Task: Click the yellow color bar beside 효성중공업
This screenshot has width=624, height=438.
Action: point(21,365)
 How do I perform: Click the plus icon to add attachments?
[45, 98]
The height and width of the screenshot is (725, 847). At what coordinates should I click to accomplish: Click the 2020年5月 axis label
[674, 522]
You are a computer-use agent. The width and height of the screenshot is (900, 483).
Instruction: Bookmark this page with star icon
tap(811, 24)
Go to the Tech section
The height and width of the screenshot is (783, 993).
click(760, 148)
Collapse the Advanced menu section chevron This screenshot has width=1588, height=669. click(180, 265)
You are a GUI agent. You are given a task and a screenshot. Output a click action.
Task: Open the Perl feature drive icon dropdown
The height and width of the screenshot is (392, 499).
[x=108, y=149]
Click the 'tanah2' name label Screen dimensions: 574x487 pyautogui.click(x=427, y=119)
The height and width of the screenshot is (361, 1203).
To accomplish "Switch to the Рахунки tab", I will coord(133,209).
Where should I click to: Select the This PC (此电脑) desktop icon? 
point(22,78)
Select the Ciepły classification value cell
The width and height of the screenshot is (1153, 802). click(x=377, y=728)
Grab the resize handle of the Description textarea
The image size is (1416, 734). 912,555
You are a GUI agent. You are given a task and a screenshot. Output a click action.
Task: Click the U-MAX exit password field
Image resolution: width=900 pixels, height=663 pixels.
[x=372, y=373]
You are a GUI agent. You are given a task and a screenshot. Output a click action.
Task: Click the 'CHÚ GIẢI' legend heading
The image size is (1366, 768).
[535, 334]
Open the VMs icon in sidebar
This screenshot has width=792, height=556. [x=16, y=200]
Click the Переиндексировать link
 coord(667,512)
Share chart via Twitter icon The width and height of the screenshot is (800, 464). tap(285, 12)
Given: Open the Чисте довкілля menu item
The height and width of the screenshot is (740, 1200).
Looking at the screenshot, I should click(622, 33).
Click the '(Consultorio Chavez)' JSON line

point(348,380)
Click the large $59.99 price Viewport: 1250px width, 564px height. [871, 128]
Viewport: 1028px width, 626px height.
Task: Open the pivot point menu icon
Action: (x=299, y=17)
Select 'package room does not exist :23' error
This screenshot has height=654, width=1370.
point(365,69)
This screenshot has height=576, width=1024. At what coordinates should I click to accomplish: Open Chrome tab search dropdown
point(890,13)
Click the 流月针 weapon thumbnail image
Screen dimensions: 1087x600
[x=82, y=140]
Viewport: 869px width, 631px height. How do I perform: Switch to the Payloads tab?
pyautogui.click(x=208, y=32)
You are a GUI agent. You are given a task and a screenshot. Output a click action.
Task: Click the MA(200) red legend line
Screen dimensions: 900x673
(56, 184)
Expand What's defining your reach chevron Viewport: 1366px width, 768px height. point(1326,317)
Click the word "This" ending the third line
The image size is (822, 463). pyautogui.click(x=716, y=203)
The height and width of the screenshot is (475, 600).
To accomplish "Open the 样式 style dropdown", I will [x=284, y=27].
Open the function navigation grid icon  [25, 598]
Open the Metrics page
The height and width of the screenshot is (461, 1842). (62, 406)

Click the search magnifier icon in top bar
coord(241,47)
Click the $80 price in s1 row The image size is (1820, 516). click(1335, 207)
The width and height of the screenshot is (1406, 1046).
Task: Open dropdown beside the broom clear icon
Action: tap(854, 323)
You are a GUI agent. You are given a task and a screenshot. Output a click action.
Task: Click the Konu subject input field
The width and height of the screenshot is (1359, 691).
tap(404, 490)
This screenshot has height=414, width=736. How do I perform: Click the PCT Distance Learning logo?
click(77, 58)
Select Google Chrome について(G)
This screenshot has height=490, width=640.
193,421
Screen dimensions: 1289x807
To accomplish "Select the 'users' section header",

○ ○ ○ ○ ○

ACTIVITY: In the material above, how many lines include the string "field"? Please reply with the number only.

COMPLETED TASK: 2